Jared Warea-Hargreaves celebrated his 250th Sydney game by taking the first carry, and then the fourth, while the Eels didn’t complete their first set, due to an awkwardly placed pass from Gutherson that Jakob Arthur put down in the middle of the park. Four tackles into their night, Gutho sent it upstairs to claim Josh Morris had got a finger to it first, but the footage was inconclusive, meaning the Eels retained their challenge as the Roosters packed the scrum.
This actually galvanised Parra into some decent goal line defence, culminating with two encounters between Blake Ferguson and Daniel Tupou on the left edge, the second of which saw Fergo bump his quarry into touch as he received a cut-out ball from Drew Hutchison. James Tedesco had tried to make space for Tupou to cross the first time, and continued that searching energy on the next set, testing the Eels’ defensive line from a couple of different angles before Hutchison again targeted Ferguson’s corner with his first bomb of the evening.
Yet Gutho now shifted the momentum with one terrific catch, palming off Victor Radley and pumping it out for Waqa Blake to make fifteen metres up the middle. Reagan Campbell-Gillard made a shot at the line on the next play, and Ryan Matterson popped a deft offload on the next set. The Eels were unable to buld on it, batting it back twice to lose twenty-five metres, although Arthur got some joy after his opening error by forcing a rare fumble under the high ball from Teddy, who momentarily lost his balance and focus beneath an easy catch.

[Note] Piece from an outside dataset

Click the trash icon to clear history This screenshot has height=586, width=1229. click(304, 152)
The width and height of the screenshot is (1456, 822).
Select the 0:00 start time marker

Now it was Parramatta’s turn for the scrum, but they were unable to do much with it, losing RCG in backplay midway through the set (he headed up the tunnel soon after), as Teddy won the next battle with Arthur, waiting patiently on the dead ball line for his grubber to go dead as it decelerated and bounced dangerously right on the chalk. Yet Tedesco didn’t get much joy on the next set, when he had another aborted linkup with Tupou, this time mediated by Adam Keighran, who offloaded with one hand into a big Fergo tackle, and flipped it forwards.
Ten minutes had passed now, and the game hung into the balance, as both teams started to feel the pressure of scoring the first try. Arthur knocked onto into JWH as he tried to set up Nathan Brown, and yet JWH was placed on report at the very same moment for dangerous contact with Brown a few plays before. Sitili Tupouniua responded with a huge run that seemed to steel Sydney and reset the game, clutching tight to the Steeden throughout an equally big defensive effort from Isaiah Papali’i, only to lose it at the very end of the tackle.
We now had a period of aborted scrum feeds, starting with Tom Opacic fumbling a Junior Paulo pass on play one in the face of an oncoming hit from Keighran. No sooner did the Chooks get the scrum again than Sam Verrills made an even earlier mistake, knocking on at the base of the scrum thanks to a heroic push from the Eels’ big men. By now, the Roosters had completed 2/7 sets and the Eels 3/6, so it had become a battle just to gain field position, meaning the next team to really consolidate would probably control the game for some time.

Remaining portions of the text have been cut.